When it comes to the outlook for the Fed paring its purchases of Treasury and mortgage bonds, “we do want to do it gently and carefully, but I think we’re in a very good position to start a taper. I don’t need to get going tomorrow, but I think we’re—I think we’re in very good shape for this" once the collective membership of the Federal Open Market Committee is ready to act, Mr. Bullard said.

Some $40 billion a month of the purchases target mortgage backed bonds. Some Fed officials have openly questioned continuing those purchases given the strength of the housing market, and some are ready to start paring the asset buying.

Mr. Bullard does not believe the housing sector is in a bubble and wants to ensure it stays out of trouble.

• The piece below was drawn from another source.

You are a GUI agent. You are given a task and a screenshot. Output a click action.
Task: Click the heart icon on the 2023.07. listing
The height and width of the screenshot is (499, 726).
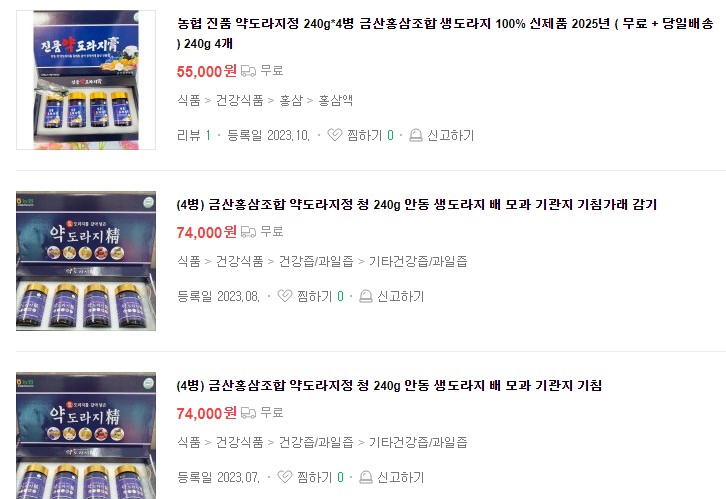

“I am a little bit concerned that we’re feeding into an incipient housing bubble," he said. “We did get into a lot of trouble with a housing bubble in the mid-2000s and it—and it caused a lot of damage to the economy, so I don’t think we need to be feeding that here given the situation."

“What we found out from that era was that housing prices can fall nationally and it does have big consequences for the macroeconomy," Mr. Bullard added, noting that when it comes to the housing market, “we don’t need to, you know, push that any harder than it’s already being pushed by markets."

Mr. Bullard appeared open to acting more aggressively on paring back the mortgage buying but didn’t call for it explicitly. “I would just emphasize that easier financial conditions are expected to move through interest-sensitive sectors, and housing is one of the biggest interest-sensitive sectors," he said, flagging the collective impact of the central bank asset buying.

Some at the Fed, notably New York Fed President John Williams, have played down a direct link between the central bank’s mortgage bond buying and housing in favor of looking at how both types of purchases help financial conditions support growth.

Mr. Williams said Monday that mortgage bond buying lowers housing borrowing costs “on the margin," and that he is focused more on the broad impact of buying both types of securities. Mr. Williams also said he believes the job market hasn’t yet improved enough for the Fed to reduce its asset buying.

Mr. Bullard, who is not a voting member of the rate setting FOMC this year, reiterated that based on the evidence the job market is tight and has met, or soon will meet, the Fed’s thresholds for trimming the purchases.

“I just don’t think we’re going to have any trouble at all meeting the substantial further progress" threshold laid out by the FOMC, he said. “If you don’t think it’s good enough today, it will be by the end of the year."

Mr. Bullard also said he expects that inflation, as measured by the personal-consumption expenditures price index stripped of food and energy costs, will rise to 3% this year, followed by a 2.5% increase next year. He said this would be a good outcome because the Fed aims for inflation of above 2% to make up for when inflation was below that target.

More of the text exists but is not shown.